Workplace discrimination can include:
Harassment of the employee by their peers or superiors.
- Illegal interview questions, such as asking about a female employee’s potential plans to have children.
- Demoting, promoting, paying, or terminating employees based on discriminatory factors.
- Not making reasonable accommodations, as defined by the law, for employees with physical and mental disabilities.
- Firing an older employee with higher pay and replacing them with a younger one.
- Sexual harassment
Unfortunately, workplace discrimination is pervasive. Nationwide, there are hundreds of thousands of cases reported to the U.S. Equal Employment Opportunity Commission (EEOC) every year. On top of that, the commission believes that up to 94% of all workers who face discrimination or harassment do not report it. In many cases, this is due to:
- Fear of retaliation: Even though federal and state law protects employees who report discrimination, many still worry about their employer taking negative action against them.
- Uncertainty about how to proceed: Even in large companies that have human resources departments, the employee may not be sure who they need to speak to in order to file a complaint.
What should you do if you are a victim of discrimination?
Workplace discrimination can happen to any employee, at any time. It is important for all employees to understand their rights and the process for filing a complaint and—potentially—taking legal action against their employer.
- Understand the law: Unfortunately, many employees may not know that the form of harassment or discrimination they are facing is unlawful. As the adage goes, “knowledge is power.” When employees are informed of their rights, they can take action.
- Speak up: If your company has a human resources department, follow the correct procedures for filing a complaint. Your company may already have a remedy for dealing with instances of harassment or discrimination. If your complaint is not dealt with, you have at least established a paper trail. Keep careful records of your conversations with your supervisors and HR personnel.

→ Materials provided:
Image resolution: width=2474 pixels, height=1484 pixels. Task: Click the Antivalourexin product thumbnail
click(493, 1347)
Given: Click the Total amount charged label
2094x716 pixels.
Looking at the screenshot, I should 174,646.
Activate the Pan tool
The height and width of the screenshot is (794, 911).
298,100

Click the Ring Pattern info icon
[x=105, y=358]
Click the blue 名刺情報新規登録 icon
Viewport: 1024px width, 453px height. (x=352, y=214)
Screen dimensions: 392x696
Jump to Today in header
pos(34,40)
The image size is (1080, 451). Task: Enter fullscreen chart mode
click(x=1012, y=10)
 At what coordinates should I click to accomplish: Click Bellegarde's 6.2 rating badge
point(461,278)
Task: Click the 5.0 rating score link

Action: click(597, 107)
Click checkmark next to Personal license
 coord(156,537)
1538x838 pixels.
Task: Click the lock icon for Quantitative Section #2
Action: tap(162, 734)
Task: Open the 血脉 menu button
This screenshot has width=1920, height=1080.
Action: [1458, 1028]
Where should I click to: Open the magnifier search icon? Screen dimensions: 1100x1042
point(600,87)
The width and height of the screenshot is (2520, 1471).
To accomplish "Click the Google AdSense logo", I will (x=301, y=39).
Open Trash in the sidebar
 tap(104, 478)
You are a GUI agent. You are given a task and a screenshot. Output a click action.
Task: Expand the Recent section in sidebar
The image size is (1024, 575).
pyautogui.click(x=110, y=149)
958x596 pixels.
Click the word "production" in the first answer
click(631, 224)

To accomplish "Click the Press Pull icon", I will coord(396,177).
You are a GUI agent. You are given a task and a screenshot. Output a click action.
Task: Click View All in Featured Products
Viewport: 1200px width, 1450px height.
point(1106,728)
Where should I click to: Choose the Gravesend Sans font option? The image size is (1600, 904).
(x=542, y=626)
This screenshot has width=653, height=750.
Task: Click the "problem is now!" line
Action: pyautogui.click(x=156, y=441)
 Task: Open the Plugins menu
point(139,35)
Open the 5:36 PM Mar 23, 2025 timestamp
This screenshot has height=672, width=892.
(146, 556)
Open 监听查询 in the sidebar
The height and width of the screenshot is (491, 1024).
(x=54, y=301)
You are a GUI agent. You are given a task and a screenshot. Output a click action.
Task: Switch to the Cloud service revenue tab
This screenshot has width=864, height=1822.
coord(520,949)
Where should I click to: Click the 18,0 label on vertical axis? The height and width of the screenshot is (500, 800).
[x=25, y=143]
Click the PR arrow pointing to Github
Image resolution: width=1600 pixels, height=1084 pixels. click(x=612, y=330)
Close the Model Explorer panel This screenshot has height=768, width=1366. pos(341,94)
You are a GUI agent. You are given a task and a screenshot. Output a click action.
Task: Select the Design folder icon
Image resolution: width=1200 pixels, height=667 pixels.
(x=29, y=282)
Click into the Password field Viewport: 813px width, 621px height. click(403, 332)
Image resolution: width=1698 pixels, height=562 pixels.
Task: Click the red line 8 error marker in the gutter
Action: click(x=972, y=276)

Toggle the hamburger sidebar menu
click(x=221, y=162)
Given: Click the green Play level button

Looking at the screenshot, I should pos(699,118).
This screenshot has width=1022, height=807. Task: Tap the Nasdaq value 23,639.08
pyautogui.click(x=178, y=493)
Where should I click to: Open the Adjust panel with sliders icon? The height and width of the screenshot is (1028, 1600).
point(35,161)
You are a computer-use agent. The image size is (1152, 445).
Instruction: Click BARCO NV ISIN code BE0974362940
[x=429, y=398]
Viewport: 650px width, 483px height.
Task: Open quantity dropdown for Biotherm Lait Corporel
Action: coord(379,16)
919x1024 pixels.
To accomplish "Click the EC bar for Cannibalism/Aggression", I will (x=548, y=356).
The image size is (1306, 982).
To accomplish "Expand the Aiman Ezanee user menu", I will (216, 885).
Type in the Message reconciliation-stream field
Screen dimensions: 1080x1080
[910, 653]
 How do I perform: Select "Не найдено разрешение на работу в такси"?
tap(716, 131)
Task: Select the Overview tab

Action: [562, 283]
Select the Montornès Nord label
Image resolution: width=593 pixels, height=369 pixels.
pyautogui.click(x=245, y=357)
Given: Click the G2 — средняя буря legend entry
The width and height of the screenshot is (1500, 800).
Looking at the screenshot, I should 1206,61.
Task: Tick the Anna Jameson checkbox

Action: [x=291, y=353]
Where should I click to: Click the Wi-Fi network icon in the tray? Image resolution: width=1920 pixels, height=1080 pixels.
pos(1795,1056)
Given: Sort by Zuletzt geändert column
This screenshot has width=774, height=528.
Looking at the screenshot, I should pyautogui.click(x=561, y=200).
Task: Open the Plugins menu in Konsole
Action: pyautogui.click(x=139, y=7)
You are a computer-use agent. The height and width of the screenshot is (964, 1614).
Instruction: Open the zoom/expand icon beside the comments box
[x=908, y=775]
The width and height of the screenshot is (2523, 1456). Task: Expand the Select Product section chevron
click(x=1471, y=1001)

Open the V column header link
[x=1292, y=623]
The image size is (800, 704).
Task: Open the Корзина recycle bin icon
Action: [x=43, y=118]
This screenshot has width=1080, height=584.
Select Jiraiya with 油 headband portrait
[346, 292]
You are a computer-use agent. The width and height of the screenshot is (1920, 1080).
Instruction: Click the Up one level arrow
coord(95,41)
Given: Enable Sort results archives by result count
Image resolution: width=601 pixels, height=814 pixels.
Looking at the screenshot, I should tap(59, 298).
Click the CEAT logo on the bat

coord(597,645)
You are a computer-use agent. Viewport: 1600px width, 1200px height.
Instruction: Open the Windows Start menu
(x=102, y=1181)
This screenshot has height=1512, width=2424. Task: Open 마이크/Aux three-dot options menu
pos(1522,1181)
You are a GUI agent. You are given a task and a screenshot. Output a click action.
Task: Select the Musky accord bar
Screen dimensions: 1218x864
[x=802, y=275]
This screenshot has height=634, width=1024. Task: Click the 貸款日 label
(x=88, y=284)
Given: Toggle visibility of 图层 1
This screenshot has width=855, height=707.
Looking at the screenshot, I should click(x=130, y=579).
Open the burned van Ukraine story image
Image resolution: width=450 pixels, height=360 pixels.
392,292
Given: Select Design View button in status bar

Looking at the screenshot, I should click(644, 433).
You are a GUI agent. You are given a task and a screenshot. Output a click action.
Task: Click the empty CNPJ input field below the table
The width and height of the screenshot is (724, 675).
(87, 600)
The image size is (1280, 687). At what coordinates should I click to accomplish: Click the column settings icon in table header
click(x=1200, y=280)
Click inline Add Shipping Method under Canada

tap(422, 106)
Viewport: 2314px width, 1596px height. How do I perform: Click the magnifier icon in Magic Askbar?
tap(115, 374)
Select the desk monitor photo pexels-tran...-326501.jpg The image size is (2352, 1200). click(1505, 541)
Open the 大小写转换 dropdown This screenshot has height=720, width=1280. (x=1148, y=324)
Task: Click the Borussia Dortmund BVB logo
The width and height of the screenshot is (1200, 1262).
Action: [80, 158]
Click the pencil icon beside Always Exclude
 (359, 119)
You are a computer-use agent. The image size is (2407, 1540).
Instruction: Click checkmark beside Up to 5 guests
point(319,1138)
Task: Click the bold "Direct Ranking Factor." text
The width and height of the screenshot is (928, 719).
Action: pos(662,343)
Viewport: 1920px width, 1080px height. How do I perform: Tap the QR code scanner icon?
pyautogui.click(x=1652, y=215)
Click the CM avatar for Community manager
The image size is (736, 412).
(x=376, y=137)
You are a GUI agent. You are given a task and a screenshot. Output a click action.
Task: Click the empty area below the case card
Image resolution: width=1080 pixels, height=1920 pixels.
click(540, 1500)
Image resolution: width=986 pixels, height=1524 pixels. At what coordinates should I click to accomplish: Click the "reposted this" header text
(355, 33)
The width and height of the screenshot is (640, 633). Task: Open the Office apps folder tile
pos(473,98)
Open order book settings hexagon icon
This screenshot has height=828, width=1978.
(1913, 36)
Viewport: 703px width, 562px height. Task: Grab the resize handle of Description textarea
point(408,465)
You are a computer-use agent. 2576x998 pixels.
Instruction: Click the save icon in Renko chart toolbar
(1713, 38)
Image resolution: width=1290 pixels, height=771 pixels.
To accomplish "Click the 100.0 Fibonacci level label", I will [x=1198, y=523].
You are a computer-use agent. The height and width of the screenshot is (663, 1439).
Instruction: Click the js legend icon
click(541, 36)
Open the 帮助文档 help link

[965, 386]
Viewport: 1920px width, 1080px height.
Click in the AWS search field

→ Direction 1: Output the part of the workplace discrimination text that begins with the words "- Uncertainty about" and ends with "victim of discrimination?", copied word for word.
→ Direction 2: Return the lines of the rows from the one containing "The image size is (1080, 451)." through the one containing "Action: [1458, 1028]", both included, with nothing changed.

→ Result 1:
- Uncertainty about how to proceed: Even in large companies that have human resources departments, the employee may not be sure who they need to speak to in order to file a complaint.
What should you do if you are a victim of discrimination?

→ Result 2:
The image size is (1080, 451). Task: Enter fullscreen chart mode
click(x=1012, y=10)
 At what coordinates should I click to accomplish: Click Bellegarde's 6.2 rating badge
point(461,278)
Task: Click the 5.0 rating score link

Action: click(597, 107)
Click checkmark next to Personal license
 coord(156,537)
1538x838 pixels.
Task: Click the lock icon for Quantitative Section #2
Action: tap(162, 734)
Task: Open the 血脉 menu button
This screenshot has width=1920, height=1080.
Action: [1458, 1028]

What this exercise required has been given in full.